Redesigning workspaces for a post-Covid-19 world
One area that will come under particular scrutiny is the office workplace where social distancing measures are often difficult to maintain, and workers are often in close proximity to each other – for instance in lifts, passing through corridors or at co-working desks.
After emerging from self-isolation, employees will be hyper alert about hygiene and density issues, and, although most countries in Africa have (to date) avoided the need for a complete lockdown, workers will expect global standard safety measures to be in place when they return to the office.
Greater health, safety measures
Globally, flexible and serviced office providers, like Kofisi, have seen the damage Covid-19 wreaked on the industry in the US and Europe. Demand for commercial space there plummeted, and office providers took a hit because clients had to work from home. Now people will soon be allowed back, there are calls for increased health and safety measures – above and beyond providing hand sanitisers and deep cleaning - to reduce the transmission of viruses in the workplace.
There’s going to have to be a complete redesign of some office areas.
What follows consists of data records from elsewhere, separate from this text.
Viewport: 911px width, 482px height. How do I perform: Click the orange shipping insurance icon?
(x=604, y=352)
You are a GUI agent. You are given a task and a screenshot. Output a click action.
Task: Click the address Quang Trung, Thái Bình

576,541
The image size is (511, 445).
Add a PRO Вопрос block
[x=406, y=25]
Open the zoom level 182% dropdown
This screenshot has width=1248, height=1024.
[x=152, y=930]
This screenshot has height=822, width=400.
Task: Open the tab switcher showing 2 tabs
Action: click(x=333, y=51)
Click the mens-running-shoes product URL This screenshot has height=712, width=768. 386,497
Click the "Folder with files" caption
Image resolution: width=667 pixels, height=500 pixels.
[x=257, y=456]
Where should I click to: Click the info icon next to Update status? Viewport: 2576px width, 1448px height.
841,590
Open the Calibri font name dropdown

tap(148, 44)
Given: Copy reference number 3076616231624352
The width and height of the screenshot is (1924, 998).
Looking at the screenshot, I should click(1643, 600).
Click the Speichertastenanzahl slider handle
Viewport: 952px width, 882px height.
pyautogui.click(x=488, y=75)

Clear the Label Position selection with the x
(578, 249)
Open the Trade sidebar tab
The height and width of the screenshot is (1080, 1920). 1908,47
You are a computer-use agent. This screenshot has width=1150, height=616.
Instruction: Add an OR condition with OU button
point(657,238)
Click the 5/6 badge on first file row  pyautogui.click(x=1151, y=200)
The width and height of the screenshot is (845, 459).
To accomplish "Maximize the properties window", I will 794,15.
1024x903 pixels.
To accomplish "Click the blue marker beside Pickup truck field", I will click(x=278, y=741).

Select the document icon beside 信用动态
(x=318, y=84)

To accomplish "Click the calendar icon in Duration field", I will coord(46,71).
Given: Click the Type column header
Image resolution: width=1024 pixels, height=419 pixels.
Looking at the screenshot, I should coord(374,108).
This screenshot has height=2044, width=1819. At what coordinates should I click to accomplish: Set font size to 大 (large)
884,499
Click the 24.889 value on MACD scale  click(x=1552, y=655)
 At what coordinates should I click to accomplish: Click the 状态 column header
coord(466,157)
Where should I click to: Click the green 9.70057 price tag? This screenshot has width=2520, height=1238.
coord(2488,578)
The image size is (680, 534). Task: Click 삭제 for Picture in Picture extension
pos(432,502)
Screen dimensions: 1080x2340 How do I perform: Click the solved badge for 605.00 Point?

Most of our members rent private offices, but our co-working spaces focus on people getting together, maximising collaboration and community. Now it’s about redesigning for safety and providing enough space, while making sure workers can collaborate in other ways.
Most office providers implemented WHO guidelines at the start of the pandemic, but we believe workers will want to go further to ensure their personal safety by combining private offices or enclosed work zones with larger desks in shared working areas where there’s more control over who they interact with.
Smaller private offices preferable
Speaking on a virtual panel on Instagram, the CEO of Industrious, Jamie Hodari, believes the co-working part of his business will probably diminish because of a perceived risk of infection. He argues that 30 private offices, housing one to four people would be preferable to a giant open floor plan for 120 people.
Other safety measures suggested by the industry include:
- Increasing the size of desks from 1.4 meters to 1.8 or two metres wide, making it easier to observe the six feet rule.
- Using disposable paper placemats for co-workers to put under laptops.
- Installing air filtration and ventilation systems.
- Installing thermal imaging systems to check the temperature of colleagues.
- Zoning areas to make it easier to social distance and creating one-way traffic systems around the office to minimise transmission of the virus.
- Limiting the number of people in the office at one time.
- Improving smart technology that limits the need for touching the building. Tech could also be used to track employees’ movements and notify them when the sic-feet rule is breached.
But improvements to office facilities and having fewer people in the office comes at a cost to landlords, office providers and end users. Not easy to stomach given the current economic climate.
Office space still needed
We firmly believe that despite current challenges, businesses will still need office space in the future.
To meet clients and to affirm or share ideas requires a formal work environment. Technology has made home working easier and remote meetings possible, but like home schooling, you miss out on all the benefits a specialised environment provides.
At home, small children, pets and unfinished chores make it difficult to be wholly productive. Add that to unreliable power and poor internet service and it can be frustrating getting things done. An office solves this, delivering a stable and reliable work environment, every day.
Blended way of working
The pandemic will bring about an acceptance for a more blended way of working, allowing clients to work from home a couple of days a week, whilst also having access to office facilities.
Equally, a flexible office licence is more appealing financially during uncertain times because they allow for agility. Businesses aren’t tied to traditional long-term leases with additional operating costs in an unreliable economy.
Things have been tough, but we see this as an opportunity for innovation. If there’s one thing we’ve learnt as flexible workspace providers, it’s that constant innovation and being agile is what our customers need.